Criterion Sunday 583: The Four Feathers (1939)

Look I don’t know, I feel like even attempting a critique is to invite the ire of the ‘political correctness gone mad’ brigade (who are nowadays known as the ‘cancel culture wokification’ mob or some such similar word salad). After all, there’s plenty cinematically to appreciate in this derring-do story of a man confronting his own lack of nerve and doing right by his friends. It’s filmed, in colour, in some spectacular desert settings that although in Academy ratio wouldn’t be bettered until Lawrence of Arabia, and there are some solid central themes. And yet! I’m sorry! But it is extremely difficult to watch plummy-voiced English toffs play dress-up at colonial war doing all their rah-rah isn’t British military discipline great and haven’t we (unironically) brought up some fine fellows with the merest patina of anti-war gesturing and then an entire sub-plot about how one of them pretends to be a disabled Arab, affecting a dead-eyed dullard expression under heavy beard and makeup to properly fit in with the imperialist view of the local riff raff, and accept it. For all that I can admire certain aspects of the film, it’s aggressively “of its era” to an extent that makes it difficult to really put up with.

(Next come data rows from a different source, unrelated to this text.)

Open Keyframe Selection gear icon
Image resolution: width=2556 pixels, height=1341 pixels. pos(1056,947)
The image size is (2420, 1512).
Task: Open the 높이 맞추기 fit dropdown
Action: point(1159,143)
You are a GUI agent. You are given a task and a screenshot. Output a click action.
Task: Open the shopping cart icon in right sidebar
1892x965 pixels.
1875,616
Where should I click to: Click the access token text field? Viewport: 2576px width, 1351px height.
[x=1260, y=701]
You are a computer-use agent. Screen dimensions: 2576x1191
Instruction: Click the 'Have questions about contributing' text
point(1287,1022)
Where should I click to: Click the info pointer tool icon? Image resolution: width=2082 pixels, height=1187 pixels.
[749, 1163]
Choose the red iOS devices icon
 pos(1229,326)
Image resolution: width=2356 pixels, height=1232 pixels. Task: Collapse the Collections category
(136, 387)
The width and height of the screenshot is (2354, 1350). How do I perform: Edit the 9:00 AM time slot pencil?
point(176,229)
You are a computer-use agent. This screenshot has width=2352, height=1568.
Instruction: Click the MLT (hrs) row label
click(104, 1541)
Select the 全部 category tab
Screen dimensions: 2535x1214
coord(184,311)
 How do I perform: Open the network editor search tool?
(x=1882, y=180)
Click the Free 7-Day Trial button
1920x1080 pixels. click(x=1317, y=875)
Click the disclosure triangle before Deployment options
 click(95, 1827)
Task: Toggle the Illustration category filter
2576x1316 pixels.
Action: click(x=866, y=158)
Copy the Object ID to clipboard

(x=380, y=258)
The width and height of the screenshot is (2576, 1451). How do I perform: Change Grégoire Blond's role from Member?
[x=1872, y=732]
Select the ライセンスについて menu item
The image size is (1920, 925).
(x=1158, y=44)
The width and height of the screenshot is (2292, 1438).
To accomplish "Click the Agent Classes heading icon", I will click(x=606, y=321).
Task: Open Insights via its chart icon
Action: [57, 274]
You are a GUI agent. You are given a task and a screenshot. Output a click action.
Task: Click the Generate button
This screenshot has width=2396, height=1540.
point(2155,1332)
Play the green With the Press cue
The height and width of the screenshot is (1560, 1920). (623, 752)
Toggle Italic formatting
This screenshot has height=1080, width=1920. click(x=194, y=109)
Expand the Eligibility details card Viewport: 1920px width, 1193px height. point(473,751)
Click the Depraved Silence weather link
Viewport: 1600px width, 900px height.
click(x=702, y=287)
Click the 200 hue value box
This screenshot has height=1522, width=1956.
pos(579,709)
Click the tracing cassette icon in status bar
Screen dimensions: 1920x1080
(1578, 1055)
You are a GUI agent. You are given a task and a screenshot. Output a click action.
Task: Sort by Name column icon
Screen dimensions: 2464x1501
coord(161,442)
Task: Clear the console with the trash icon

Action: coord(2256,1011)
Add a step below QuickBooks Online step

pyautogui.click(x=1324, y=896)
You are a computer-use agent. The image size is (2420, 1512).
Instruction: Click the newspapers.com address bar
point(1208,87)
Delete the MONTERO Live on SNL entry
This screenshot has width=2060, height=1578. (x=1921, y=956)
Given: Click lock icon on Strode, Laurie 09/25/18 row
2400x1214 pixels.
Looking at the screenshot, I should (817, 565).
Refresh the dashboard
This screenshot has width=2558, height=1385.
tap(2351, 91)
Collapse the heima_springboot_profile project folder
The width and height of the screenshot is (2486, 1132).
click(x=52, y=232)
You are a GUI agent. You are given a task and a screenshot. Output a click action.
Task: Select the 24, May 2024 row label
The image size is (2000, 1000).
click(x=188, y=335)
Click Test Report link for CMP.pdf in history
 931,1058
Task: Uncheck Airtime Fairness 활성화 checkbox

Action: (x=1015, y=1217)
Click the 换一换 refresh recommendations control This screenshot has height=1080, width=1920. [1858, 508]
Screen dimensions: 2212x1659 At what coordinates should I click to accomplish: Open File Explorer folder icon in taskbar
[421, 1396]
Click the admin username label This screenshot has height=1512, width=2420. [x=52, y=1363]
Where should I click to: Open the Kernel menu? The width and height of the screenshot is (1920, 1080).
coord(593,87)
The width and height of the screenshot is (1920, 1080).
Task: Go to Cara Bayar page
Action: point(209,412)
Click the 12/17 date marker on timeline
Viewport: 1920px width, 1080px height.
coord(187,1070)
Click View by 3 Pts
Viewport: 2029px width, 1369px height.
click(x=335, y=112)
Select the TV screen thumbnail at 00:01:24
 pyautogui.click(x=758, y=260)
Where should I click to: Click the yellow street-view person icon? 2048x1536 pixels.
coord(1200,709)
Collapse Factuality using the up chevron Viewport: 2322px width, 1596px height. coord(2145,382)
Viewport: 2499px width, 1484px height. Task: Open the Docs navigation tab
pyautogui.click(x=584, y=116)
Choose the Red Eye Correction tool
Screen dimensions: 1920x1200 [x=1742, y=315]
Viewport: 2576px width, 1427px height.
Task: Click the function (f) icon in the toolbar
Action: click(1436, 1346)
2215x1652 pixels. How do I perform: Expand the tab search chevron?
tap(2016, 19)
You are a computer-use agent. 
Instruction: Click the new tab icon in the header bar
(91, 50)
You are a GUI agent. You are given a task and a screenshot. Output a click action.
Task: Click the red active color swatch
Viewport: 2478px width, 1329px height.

FILM REVIEW: Criterion Collection
Director Zoltan Korda; Writers R.C. Sherriff, Lajos Biró and Arthur Wimperis (based on the novel by A.E.W. Mason); Cinematographer Georges Perinal; Starring John Clements, Ralph Richardson, C. Aubrey Smith, June Duprez; Length 115 minutes.

Seen at home (DVD), Wellington, Saturday 29 October 2022.

Criterion Sunday 431: The Thief of Bagdad (1940)

The Criterion release of this film has a commentary by Scorsese and Coppola, and you can understand when you watch it what might appeal to them. Would that every era of cinema had such a colourful and inventive spectacle and I can see that children exposed to this in the 1940s or 50s might have had little to compare it to in terms of the effects it achieves. There’s a gloriously saturated colour scheme in the filming and the production design and costuming that heightens the magical wonder of the storytelling. It’s just that watching now makes for a more problematic experience and it’s not that I’m out here calling for any ‘cancellations’ or whatever your term du jour is when you read this for the idea that maybe art has certain responsibilities. After all, things that seem a bit racist now (or orientalist or just a bit misguided, depended on your point of view) might have been equally so back then, it’s just that there was an unexamined expectation that putting dark makeup on very white English actors and having them enact Middle Eastern-set stories was perfectly fine and nothing to be concerned about. Of course, compared to some contemporary films, there was certainly worse racism in othering depictions of such parts of the world and their people, but that doesn’t excuse what at best just seems a little painful now, however well-meaning it might have been. There’s plenty to enjoy here, and those who find it easier to tap into the childlike spirit at play will be rewarded more handsomely than those hatchet-faced killjoys like myself who’d rather not watch fully-grown and very English gentlemen (along with a German, an Indian and an African-American) play dress-up as Arabs.


FILM REVIEW: Criterion Collection
Directors Ludwig Berger, Michael Powell and Tim Whelan [as well as Alexander Korda, Zoltan Korda and William Cameron Menzies, uncredited]; Writers Lajos Biró and Miles Malleson; Cinematographer Georges Périnal [as “George Perinal”]; Starring Conrad Veidt, John Justin, Sabu, June Duprez, Miles Malleson; Length 106 minutes.

Seen at home (DVD), Wellington, Thursday 27 May 2021.